• [TEXT PASSAGE]:
Iran has begun installing more advanced centrifuges and is moving toward enriching uranium with them even though that is forbidden under its nuclear deal with major powers, the International Atomic Energy Agency said on Monday. The 2015 deal only lets Iran produce enriched uranium with just over 5,000 of its first-generation IR-1 centrifuge machines. It can use far fewer advanced centrifuges for research but without accumulating enriched uranium. But in response to U.S. sanctions imposed since Washington withdrew from the deal in May last year, Iran has been breaching the limits it imposed on its atomic activities step by step.
Last week the Islamic Republic said it would breach the deal’s limits on research and development, the term applied to Iran’s use of advanced centrifuges. An IAEA spokesman said Iran had informed it that it was making modifications to accommodate cascades – or interconnected clusters – of 164 of the IR-2m and IR-4 centrifuge. The Cascades of the same size and type were scrapped under the deal. Inspectors from the U.N. nuclear watchdog have verified that smaller numbers of various advanced centrifuges had been or were being installed, the spokesman added.

• [DIRECTIONS FOR THIS TASK]: Please continue the report on Iran's advanced centrifuges from the point where it ends. The material that follows has nothing to do with the report on Iran's advanced centrifuges.

• [DATA PROVIDED]:
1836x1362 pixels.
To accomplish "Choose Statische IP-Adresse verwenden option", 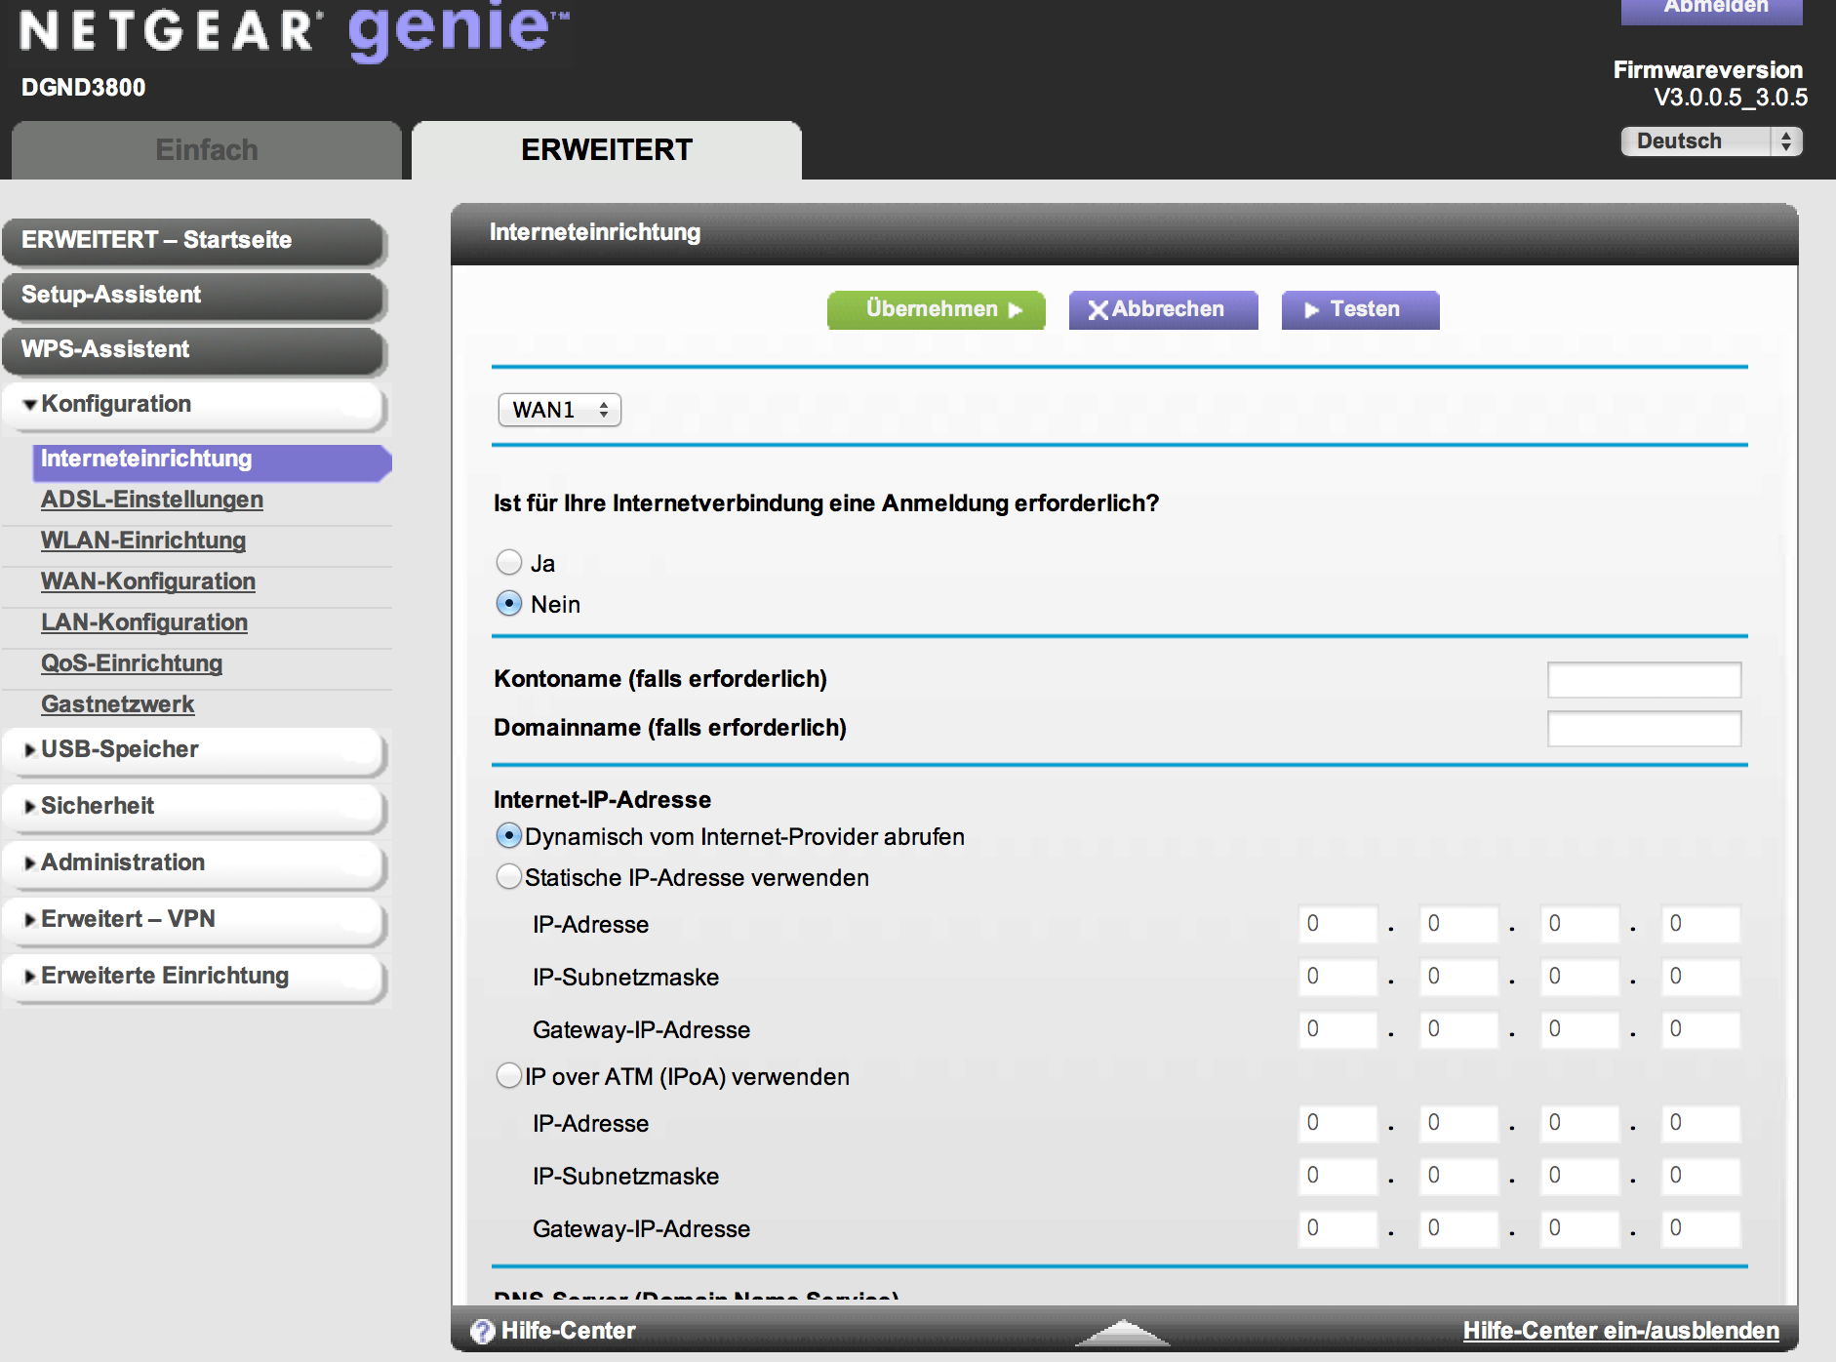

• [FINAL ANSWER]:
\“All of the installed centrifuges had been prepared for testing with UF6,” though none of them were being tested with UF6 on Sept. 7 and 8, he said, referring to the uranium hexafluoride feedstock for centrifuges. He added that Iran had told the agency it would modify lines of research centrifuges so that enriched uranium was produced, which is not allowed under the deal. In a confidential report to member states, the IAEA also said Iran had made those modifications on some lines.